Pendant l’opération de sauvetage, c’est un total de 168 milliards de francs (sur un maximum de 250 milliards) qui ont été prêtés à Credit Suisse et UBS et remboursés. UBS a aussi résilié le contrat de garantie qui portait sur 9 milliards de francs de pertes éventuelles. La Confédération n’a ainsi pas déboursé un centime pour sa participation à la reprise de Credit Suisse, elle a même gagné environ 200 millions de francs d’indemnités.

Pour être complet, on rappellera que 21 des 24 banques cantonales bénéficient aussi d’une garantie étatique (cantonale), qui couvrent toutefois les pertes d’un établissement, pas ses sorties de liquidités.

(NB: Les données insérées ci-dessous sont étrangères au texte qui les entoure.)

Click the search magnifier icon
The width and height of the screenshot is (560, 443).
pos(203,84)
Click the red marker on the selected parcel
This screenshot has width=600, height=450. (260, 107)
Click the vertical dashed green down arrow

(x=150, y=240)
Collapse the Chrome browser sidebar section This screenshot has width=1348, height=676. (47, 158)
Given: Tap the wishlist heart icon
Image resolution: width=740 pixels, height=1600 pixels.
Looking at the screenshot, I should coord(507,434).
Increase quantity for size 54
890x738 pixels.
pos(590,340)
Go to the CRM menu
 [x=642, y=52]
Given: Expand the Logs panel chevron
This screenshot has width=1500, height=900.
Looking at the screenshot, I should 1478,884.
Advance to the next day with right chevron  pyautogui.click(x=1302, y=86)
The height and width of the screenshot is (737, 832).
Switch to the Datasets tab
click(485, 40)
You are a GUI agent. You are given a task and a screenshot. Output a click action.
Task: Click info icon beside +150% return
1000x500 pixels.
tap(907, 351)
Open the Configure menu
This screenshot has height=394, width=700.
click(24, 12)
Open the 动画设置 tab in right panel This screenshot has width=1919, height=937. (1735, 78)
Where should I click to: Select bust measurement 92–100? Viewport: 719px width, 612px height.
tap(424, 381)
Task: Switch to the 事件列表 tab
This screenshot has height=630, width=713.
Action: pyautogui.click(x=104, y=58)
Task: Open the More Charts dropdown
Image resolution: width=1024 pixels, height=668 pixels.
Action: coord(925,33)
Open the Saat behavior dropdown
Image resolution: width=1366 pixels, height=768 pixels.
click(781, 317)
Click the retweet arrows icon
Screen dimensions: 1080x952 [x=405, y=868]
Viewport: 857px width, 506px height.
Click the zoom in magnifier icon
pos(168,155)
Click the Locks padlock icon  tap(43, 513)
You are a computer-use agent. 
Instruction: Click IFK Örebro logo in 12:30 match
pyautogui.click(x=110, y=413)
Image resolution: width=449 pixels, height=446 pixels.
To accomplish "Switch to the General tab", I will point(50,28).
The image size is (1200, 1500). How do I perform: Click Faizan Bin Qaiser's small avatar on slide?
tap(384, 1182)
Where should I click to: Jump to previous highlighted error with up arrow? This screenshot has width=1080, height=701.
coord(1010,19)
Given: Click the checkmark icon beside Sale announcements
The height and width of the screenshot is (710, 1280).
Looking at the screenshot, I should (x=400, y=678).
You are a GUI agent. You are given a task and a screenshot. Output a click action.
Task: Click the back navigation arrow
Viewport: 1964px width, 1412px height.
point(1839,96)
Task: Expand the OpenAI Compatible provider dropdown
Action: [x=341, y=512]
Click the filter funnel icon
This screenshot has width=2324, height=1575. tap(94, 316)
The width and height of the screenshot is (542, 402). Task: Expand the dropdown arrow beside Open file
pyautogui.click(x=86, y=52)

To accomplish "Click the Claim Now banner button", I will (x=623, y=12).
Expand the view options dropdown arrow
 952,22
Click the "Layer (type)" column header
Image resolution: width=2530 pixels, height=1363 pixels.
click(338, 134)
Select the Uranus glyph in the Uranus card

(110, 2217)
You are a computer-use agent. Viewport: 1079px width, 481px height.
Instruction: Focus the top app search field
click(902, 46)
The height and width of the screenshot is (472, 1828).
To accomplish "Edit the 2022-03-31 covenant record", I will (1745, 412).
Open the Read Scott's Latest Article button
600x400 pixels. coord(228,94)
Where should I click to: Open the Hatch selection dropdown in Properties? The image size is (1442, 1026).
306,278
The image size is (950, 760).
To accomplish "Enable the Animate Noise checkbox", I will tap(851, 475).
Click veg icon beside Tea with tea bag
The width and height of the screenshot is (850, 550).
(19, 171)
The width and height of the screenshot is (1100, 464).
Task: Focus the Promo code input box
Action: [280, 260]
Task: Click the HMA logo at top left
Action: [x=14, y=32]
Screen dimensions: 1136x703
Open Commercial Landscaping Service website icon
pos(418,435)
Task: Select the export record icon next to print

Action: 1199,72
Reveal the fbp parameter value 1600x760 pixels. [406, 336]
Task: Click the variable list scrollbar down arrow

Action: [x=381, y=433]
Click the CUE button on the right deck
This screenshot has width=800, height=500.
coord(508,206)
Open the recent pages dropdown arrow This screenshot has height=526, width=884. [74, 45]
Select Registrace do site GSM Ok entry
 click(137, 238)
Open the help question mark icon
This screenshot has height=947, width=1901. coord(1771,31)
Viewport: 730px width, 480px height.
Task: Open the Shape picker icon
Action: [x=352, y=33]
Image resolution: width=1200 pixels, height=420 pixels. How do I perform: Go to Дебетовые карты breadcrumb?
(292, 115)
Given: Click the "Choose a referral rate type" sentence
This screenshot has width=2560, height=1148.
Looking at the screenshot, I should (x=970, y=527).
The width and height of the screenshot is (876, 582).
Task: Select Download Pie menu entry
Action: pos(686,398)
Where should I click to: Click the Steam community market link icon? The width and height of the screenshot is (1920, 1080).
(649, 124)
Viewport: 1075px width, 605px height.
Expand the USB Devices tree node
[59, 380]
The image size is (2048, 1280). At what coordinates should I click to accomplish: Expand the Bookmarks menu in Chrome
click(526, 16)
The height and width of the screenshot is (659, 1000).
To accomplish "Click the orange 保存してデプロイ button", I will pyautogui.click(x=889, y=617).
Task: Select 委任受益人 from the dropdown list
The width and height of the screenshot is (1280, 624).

Seuls les cantons de Berne, de Genève et de Vaud n’accordent plus ces garanties, après être déjà passés une fois à la caisse. Les banques cantonales de Soleure (vendue à l’ancienne SBS) et d’Appenzell Rhodes-Extérieures (vendue à UBS) n’ont pas pu être sauvées, car cela aurait dépassé les capacités financières de leurs cantons propriétaires respectifs. Comme le rappelle Avenir Suisse, les garanties d’Etat des banques cantonales présentent de grands risques, car leurs bilans atteignent de 4 à 20 fois les dépenses annuelles de leurs cantons propriétaires. Et même si ces garanties sont indemnisées (sauf au Tessin), elles confèrent aussi un certain avantage concurrentiel aux banques qui en bénéficient, surtout si elles sont accompagnées d’exonérations fiscales.